Return the text on Iceberg's format-version property word for word, between "If you’ve worked" and "the Iceberg community.", inclusive.

◆ **Text segment**:
-*-*-
If you’ve worked with Iceberg tables, you may have come across the table property format-version
and wondered what the difference is between versions 1
and 2
. This post will help demystify this table property by describing its significance, as well as its background and the implications of different values.
The Iceberg Table Spec
When working with Iceberg tables through a compute engine or an Iceberg client library, it’s easy to think of Iceberg as a piece of software for reading and writing data. At its core, however, Iceberg is an open community standard with a very detailed table specification that ensures compatibility across various languages and implementations. This spec is the bedrock that enables consistent behavior and data correctness and, just like the Iceberg source code, is maintained with extreme care by the Iceberg community.
Format Version
The data space continues to experience immense growth and innovation which comes with an ever-growing list of critical features for the ecosystem of tools that support it. The Iceberg community takes an approach of carving out these requirements and expected behaviors in a carefully constructed and detailed format specification. Instead of focusing on simply implementing a canonical library with some set of behaviors, the contracts that should be expected from an Iceberg implementation are clearly mapped out, providing a tight set of requirements for readers and writers and ensuring no surprises.
-*-*-
◆ **Listed records**:
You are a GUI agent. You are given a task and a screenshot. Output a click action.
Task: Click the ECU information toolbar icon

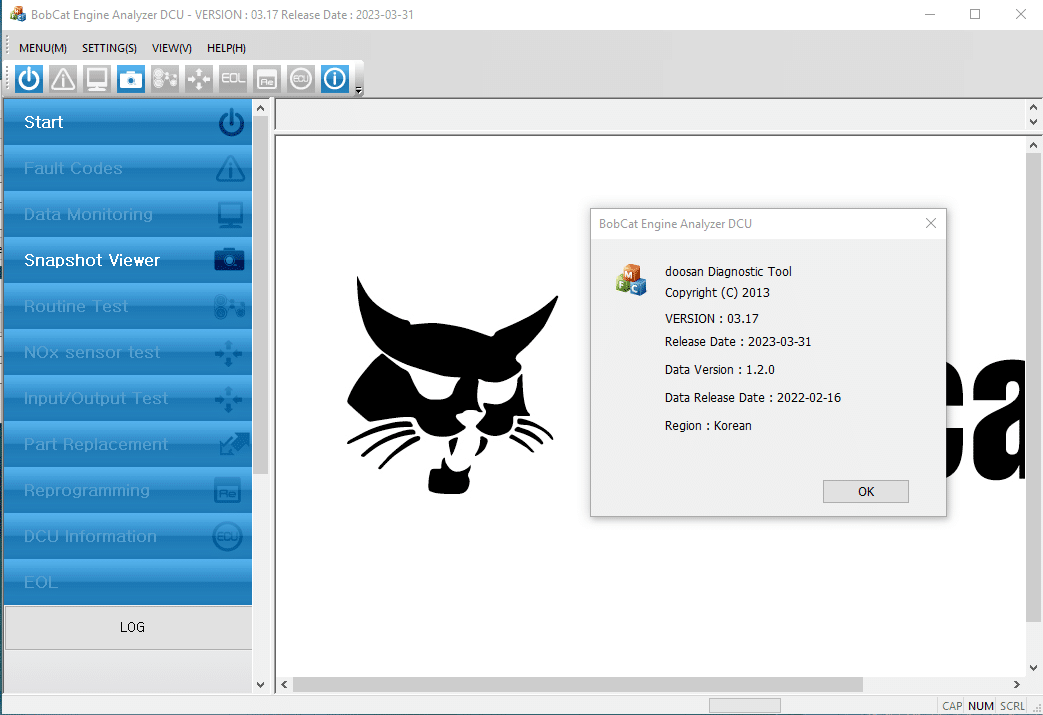click(301, 79)
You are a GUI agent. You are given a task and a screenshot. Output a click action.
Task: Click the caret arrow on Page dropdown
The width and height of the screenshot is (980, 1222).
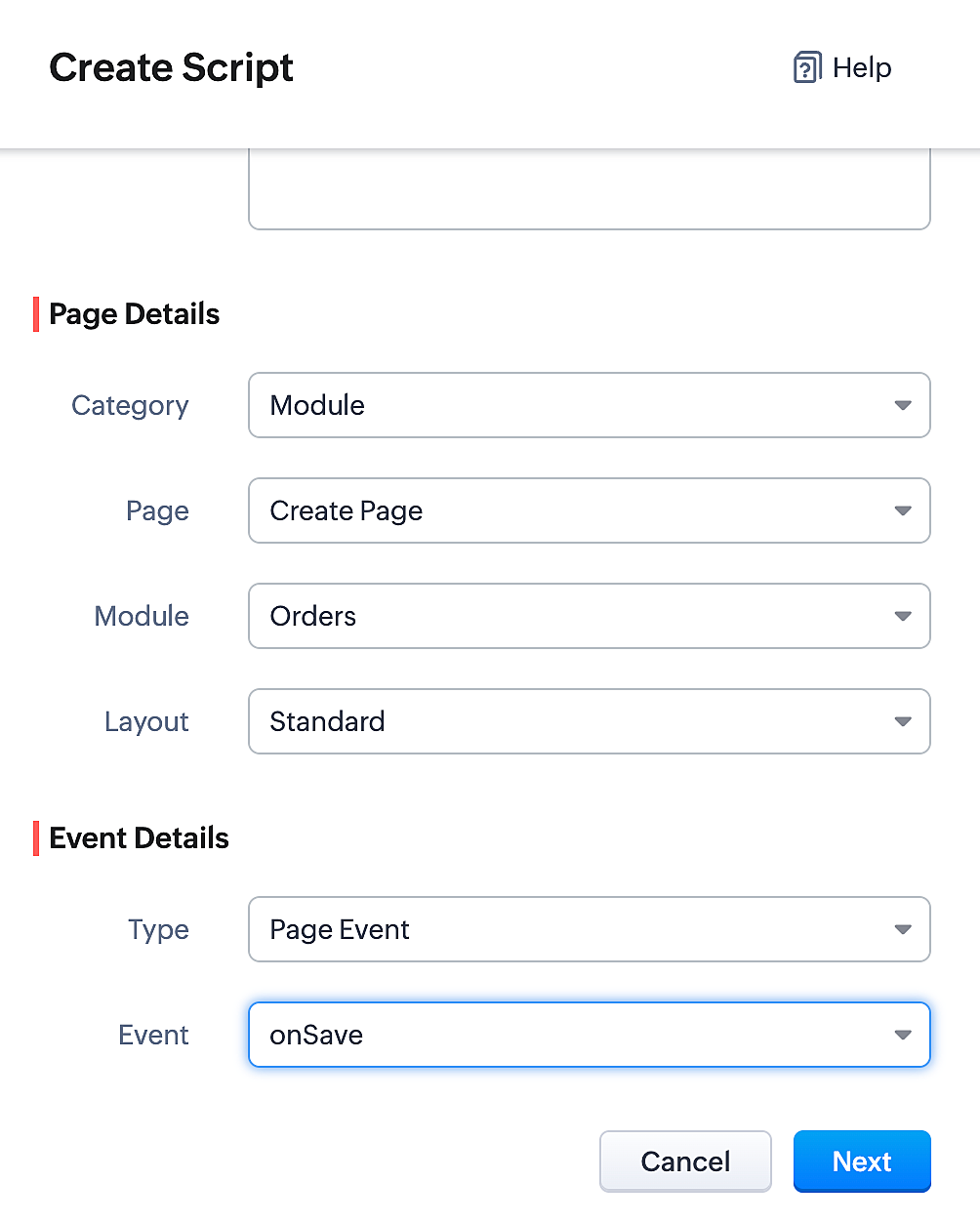[x=903, y=510]
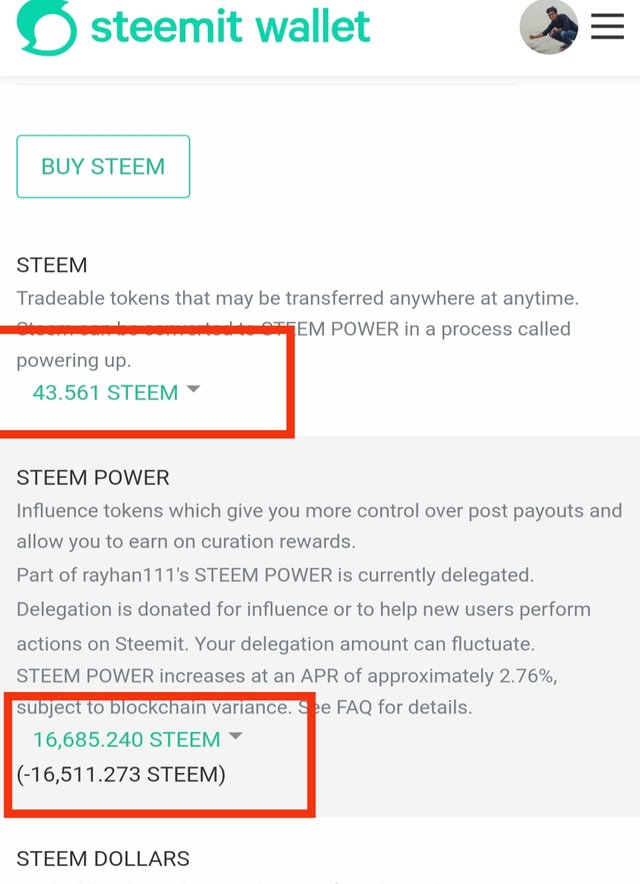This screenshot has width=640, height=884.
Task: Click the See FAQ for details text
Action: click(385, 707)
-*-*-
◆ **Task response**:
If you’ve worked with Iceberg tables, you may have come across the table property format-version
and wondered what the difference is between versions 1
and 2
. This post will help demystify this table property by describing its significance, as well as its background and the implications of different values.
The Iceberg Table Spec
When working with Iceberg tables through a compute engine or an Iceberg client library, it’s easy to think of Iceberg as a piece of software for reading and writing data. At its core, however, Iceberg is an open community standard with a very detailed table specification that ensures compatibility across various languages and implementations. This spec is the bedrock that enables consistent behavior and data correctness and, just like the Iceberg source code, is maintained with extreme care by the Iceberg community.